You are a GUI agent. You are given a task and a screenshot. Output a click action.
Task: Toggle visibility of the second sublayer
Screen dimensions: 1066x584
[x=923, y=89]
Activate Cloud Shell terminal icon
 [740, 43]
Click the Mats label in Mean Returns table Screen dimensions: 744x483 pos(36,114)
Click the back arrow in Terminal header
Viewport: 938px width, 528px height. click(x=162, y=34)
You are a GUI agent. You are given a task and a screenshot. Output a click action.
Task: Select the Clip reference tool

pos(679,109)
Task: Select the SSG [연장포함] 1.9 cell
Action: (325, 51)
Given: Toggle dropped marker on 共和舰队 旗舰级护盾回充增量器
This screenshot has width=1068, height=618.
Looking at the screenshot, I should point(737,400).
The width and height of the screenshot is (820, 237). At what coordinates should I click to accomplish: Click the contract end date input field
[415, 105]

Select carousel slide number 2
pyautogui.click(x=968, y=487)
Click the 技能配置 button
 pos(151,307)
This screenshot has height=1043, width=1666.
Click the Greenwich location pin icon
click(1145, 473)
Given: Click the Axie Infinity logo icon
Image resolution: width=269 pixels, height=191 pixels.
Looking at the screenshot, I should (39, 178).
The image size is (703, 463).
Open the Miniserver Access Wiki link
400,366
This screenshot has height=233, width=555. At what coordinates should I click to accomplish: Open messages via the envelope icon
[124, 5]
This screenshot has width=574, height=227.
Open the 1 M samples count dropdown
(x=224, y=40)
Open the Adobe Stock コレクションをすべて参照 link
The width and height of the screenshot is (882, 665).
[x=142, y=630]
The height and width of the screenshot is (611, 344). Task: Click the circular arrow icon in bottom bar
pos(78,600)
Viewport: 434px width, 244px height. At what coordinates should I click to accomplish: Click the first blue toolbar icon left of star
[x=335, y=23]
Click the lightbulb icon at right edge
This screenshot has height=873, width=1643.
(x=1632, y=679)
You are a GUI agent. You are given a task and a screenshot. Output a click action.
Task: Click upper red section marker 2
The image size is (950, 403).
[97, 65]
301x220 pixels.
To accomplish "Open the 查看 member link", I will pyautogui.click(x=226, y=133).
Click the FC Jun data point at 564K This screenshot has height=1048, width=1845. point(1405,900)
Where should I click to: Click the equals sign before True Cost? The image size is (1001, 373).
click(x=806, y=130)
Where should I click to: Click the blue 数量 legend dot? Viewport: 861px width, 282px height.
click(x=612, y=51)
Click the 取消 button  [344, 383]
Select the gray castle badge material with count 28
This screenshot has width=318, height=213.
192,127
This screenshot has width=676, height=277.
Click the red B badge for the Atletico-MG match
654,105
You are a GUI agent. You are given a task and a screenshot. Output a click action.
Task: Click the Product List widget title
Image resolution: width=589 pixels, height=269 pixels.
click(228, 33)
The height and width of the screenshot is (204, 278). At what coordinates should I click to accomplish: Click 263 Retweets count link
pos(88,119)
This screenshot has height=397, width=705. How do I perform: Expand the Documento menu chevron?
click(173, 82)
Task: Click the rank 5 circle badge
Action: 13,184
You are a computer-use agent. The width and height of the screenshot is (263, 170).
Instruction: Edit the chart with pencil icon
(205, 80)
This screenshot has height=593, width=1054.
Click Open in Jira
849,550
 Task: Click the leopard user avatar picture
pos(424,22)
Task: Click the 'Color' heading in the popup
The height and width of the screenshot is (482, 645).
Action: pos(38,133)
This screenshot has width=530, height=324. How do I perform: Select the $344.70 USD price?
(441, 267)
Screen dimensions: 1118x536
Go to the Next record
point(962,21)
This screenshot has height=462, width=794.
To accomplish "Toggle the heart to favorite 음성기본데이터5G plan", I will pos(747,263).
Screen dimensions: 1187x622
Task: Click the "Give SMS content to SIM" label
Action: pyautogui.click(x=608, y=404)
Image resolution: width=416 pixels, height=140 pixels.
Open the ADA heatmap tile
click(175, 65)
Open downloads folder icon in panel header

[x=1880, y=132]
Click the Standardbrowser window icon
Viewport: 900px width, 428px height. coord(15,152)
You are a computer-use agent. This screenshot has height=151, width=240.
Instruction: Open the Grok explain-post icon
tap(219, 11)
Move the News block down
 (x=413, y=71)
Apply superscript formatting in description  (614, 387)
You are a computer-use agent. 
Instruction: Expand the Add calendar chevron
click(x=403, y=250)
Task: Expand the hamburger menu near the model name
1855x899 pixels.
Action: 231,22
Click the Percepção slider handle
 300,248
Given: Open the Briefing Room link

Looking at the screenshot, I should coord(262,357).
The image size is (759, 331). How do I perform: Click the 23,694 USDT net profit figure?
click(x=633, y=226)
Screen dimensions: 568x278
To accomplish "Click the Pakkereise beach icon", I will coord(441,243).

====================

Return the material verbatim, from the line containing "Click the FC" through the line containing "Action: 13,184", inclusive.

Click the FC Jun data point at 564K This screenshot has height=1048, width=1845. point(1405,900)
Where should I click to: Click the equals sign before True Cost? The image size is (1001, 373).
click(x=806, y=130)
Where should I click to: Click the blue 数量 legend dot? Viewport: 861px width, 282px height.
click(x=612, y=51)
Click the 取消 button  [344, 383]
Select the gray castle badge material with count 28
This screenshot has width=318, height=213.
192,127
This screenshot has width=676, height=277.
Click the red B badge for the Atletico-MG match
654,105
You are a GUI agent. You are given a task and a screenshot. Output a click action.
Task: Click the Product List widget title
Image resolution: width=589 pixels, height=269 pixels.
click(228, 33)
The height and width of the screenshot is (204, 278). At what coordinates should I click to accomplish: Click 263 Retweets count link
pos(88,119)
This screenshot has height=397, width=705. How do I perform: Expand the Documento menu chevron?
click(173, 82)
Task: Click the rank 5 circle badge
Action: 13,184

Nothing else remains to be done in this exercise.